(Document text):
_____

So it’s pretty clear that this kind of argument rests on shaky reasoning to say the least. It’s basically the kind of rhetoric employed every day by politicians, used car salesmen and those who simply don’t know how to reason correctly, or those who do and simply want to take advantage of your tendency to not carefully scrutinize what they’re saying.

Now if they’re such bad arguments, then why do people keep making them? Well, I think it’s because they’re effective at shifting your attention away from the actual issue. They tend to easily fool people, because they strike a chord with one’s emotions. And the people who make these arguments realize that, at least subconsciously. They’re hoping that you don’t see what they’re doing (basically leading you down a separate, irrelevant trail of reasoning). It typically also has to do with a lack of proper education, or in some cases a lack of morals.

_____

(The data):
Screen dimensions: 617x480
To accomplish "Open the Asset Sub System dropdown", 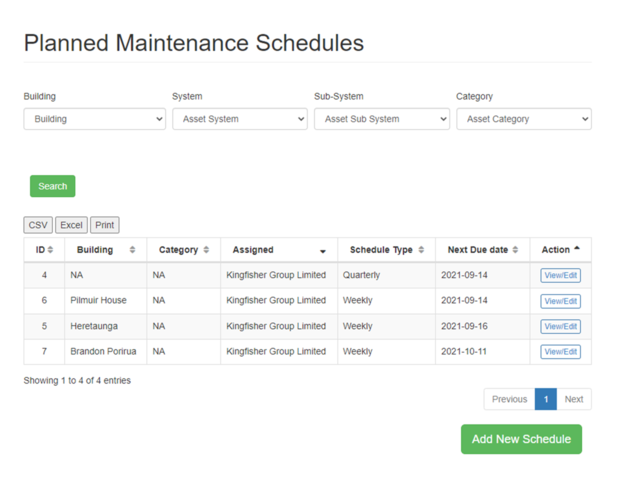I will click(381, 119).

_____

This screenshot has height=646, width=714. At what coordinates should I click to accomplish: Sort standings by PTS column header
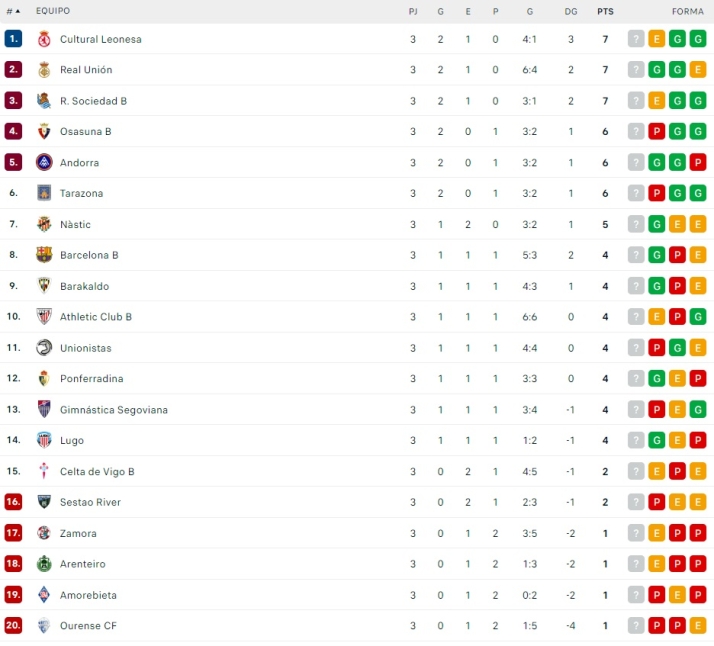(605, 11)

_____

(Tasks to carry out):
A - Duplicate the passage about misleading arguments from "Now if they’re" to "lack of morals.".
B - According to the passage about misleading arguments, why do such arguments easily fool people?
C - Write the next part of the passage about misleading arguments, starting after its final sentence.

(Task-by-task outputs):
A -
Now if they’re such bad arguments, then why do people keep making them? Well, I think it’s because they’re effective at shifting your attention away from the actual issue. They tend to easily fool people, because they strike a chord with one’s emotions. And the people who make these arguments realize that, at least subconsciously. They’re hoping that you don’t see what they’re doing (basically leading you down a separate, irrelevant trail of reasoning). It typically also has to do with a lack of proper education, or in some cases a lack of morals.

B - They strike a chord with people's emotions.

C -
One more thing – after you call someone out for simply making ad hominem arguments, ask them to provide undeniable, documented evidence of said character flaw (you’ll often see that the ‘evidence’ they present at this point is simply hearsay, their own subjective interpretation, or that it assumes what they’re trying to prove). And even if they can provide such evidence, further ask them if that necessarily means that this person is being dishonest with the other claims they are making. Then ask them to directly address the issue at hand. At this point, whatever they offer you, scrutinize it carefully for other errors in reasoning.

If they’re sloppy enough thinkers to employ ad hominem attacks in the first place, it’s often a safe bet they’re making some pretty egregious errors in their other arguments.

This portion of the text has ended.